Se dirigian al muelle de la fortaleza.

-¿Adónde vamos? - inquirió.

Aimard no dejó de andar.

-El Falcon Temple nos espera. Date prisa.

Martin se detuvo en seco, le daba vueltas la cabeza; estaba confuso. ¿Nos marchamos?, pensó.

Conocía a Aimard de Villiers. desde que su propio padre, también caballero, muriera quince años atrás cuando Martin tenía apenas cinco. Desde entonces, Aimard había sido su guardían, su mentor. Su héroe. Habían librado muchas batallas juntos, y Martin creía que seguirían codo a codo, y morirían uno al lado del otro cuando llegara el final. Pero esto no. Esto era una locura. Era una....deserción.

Aimard también se detuvo, pero únicamente para asir a Martin por el hombro y obligarle a andar.

-Date prisa- le ordenó

-¡No!- repuso Martin sacudiéndose la mano de Aimard.

-Si- Insistió tajante el caballero, mucho mayor que él.

Martin sintió náuseas; su rostro se ensombreció al tratar de encontrar las palabras:

-No abandonaré a nuestros hermanos- balbució-Ahora no, ¡Nunca!

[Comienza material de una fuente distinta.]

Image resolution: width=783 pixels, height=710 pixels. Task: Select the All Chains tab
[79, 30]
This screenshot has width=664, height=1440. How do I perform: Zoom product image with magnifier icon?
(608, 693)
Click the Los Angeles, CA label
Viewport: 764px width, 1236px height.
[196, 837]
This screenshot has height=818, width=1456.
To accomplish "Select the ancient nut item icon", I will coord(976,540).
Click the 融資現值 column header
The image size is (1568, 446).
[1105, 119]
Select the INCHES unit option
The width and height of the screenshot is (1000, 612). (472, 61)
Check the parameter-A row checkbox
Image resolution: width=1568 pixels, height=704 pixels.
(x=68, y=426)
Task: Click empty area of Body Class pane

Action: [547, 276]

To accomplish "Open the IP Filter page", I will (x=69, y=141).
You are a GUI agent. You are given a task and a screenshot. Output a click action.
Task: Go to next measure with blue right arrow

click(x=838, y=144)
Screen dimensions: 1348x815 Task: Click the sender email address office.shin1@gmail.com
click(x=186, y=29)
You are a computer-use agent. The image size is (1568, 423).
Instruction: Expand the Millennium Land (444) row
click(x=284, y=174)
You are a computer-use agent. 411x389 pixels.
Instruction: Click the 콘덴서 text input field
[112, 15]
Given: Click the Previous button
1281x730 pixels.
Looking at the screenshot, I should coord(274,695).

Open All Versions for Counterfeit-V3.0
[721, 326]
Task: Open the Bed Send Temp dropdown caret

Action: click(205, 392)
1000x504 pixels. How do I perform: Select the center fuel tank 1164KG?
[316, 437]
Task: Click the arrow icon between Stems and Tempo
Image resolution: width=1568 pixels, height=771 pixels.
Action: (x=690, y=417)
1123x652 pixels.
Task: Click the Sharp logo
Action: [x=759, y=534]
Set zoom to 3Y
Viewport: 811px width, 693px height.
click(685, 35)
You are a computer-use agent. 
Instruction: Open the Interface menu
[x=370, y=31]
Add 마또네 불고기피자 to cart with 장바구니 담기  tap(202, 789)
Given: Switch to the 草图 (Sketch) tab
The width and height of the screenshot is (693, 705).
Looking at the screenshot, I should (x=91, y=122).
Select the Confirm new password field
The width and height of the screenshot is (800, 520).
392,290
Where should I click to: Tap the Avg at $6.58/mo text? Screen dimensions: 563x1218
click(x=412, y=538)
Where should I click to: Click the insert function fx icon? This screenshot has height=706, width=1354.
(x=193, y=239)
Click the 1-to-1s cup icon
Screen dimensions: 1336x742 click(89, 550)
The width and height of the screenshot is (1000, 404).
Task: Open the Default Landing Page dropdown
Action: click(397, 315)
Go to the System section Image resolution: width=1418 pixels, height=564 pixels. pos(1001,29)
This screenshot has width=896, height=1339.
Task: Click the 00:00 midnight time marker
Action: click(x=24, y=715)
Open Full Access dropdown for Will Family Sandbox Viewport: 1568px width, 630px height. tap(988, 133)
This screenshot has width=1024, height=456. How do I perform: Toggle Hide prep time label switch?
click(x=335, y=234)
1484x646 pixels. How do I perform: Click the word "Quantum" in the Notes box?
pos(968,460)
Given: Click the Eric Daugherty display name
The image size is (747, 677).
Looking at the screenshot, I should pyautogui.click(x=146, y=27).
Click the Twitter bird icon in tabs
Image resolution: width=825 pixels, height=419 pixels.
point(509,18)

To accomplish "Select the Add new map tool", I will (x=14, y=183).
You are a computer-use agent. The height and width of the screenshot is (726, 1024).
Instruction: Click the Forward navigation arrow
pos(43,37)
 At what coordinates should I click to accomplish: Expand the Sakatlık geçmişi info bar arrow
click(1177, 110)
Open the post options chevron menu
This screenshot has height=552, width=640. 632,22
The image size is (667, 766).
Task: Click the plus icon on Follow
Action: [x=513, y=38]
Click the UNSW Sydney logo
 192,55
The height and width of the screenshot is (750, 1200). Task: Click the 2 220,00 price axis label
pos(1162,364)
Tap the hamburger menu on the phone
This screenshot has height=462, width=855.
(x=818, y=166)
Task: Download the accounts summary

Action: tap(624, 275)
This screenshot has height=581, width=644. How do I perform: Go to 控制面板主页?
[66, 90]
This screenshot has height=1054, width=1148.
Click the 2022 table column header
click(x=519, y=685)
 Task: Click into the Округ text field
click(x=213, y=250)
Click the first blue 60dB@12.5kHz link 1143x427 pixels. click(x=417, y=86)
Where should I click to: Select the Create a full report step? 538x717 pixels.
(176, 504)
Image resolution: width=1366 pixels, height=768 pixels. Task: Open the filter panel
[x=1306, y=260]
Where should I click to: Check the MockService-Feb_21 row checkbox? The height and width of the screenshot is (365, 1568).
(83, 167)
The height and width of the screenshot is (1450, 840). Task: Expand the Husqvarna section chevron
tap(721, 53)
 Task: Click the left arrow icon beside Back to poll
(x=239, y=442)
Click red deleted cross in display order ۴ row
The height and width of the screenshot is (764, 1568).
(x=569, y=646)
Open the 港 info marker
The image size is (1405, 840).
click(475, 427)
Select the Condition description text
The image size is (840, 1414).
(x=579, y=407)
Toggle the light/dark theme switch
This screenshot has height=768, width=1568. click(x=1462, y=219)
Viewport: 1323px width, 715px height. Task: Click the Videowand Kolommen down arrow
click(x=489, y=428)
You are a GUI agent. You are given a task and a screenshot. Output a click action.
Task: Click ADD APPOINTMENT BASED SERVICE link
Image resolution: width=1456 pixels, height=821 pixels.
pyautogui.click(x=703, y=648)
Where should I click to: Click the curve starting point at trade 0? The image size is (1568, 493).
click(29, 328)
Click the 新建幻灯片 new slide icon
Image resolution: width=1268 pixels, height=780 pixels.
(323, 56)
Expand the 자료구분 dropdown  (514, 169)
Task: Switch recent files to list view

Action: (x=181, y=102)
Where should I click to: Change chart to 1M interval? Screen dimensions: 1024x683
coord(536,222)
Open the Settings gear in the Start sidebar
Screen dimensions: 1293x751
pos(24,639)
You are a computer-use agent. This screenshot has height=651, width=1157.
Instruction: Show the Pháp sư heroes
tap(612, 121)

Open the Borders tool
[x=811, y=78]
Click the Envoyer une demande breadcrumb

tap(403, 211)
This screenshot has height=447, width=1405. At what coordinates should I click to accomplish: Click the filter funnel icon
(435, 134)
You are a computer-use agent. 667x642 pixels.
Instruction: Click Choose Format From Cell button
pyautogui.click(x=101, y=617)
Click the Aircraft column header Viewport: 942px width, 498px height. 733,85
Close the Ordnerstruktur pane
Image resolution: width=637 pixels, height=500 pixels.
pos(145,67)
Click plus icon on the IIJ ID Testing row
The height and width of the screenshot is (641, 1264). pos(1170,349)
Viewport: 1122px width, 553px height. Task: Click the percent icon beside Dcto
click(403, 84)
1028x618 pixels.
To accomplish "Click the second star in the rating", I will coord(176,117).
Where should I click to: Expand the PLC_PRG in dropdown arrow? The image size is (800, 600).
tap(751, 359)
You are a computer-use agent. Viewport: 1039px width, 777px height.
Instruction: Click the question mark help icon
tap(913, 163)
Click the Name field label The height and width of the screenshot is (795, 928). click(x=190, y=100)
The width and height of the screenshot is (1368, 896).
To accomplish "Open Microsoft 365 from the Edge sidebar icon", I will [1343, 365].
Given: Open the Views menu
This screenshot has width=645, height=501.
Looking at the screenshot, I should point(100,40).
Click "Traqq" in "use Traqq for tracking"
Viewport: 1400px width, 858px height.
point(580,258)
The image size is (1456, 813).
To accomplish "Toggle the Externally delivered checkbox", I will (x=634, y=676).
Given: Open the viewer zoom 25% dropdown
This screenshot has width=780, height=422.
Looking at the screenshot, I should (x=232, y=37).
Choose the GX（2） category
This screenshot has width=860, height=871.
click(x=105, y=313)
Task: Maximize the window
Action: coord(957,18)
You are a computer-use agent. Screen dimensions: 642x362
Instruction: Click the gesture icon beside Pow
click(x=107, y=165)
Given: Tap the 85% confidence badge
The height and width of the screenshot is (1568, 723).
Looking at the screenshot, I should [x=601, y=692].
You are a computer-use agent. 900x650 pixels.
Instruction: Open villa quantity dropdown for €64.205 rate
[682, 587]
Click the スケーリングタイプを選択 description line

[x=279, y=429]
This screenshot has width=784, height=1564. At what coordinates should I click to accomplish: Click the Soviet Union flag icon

Aimard exhalo un gran suspiro y echó una mirada a la ciudad sitiada. Llameantes proyectiles dibujaban arcos en el cielo nocturno y lo surcaban veloces desde todos los rincones. Sujetando todavia el cofre, se volvió y dio un amenazante paso hacia delante de modo que entre sus rostros no hubo más que unos centímetros, y Martín reparó en que los ojos de su amigo estaban empañados de lágrimas reprimidas.

-¿Acaso crees que quiero abandonarlos?- susurró, su voz cortaba el aire-. ¿Que quiero dejar al Maestre en su último trance? Parece que no e conozcas.

La mente de Martin ardía de confusión.

-Entonces...¿por que?

- Nuesro cometido es mucho más importante que matar unos cuantos perros rabiosos más- contestó Aimard sombrío-. Es crucial para la superviviencia de nuestra Orden. Es crucial, si queremos asegurarnos de que todo aquello por lo que hemos luchado no muera aquí tambén. Tenemos que irnos. Ahora.

Martin abrió la boca para protestar, pero la expresión de Aimard era inequívoca. A regañadientes, inclino la cabeza en señal de aquiescencia y lo siguió.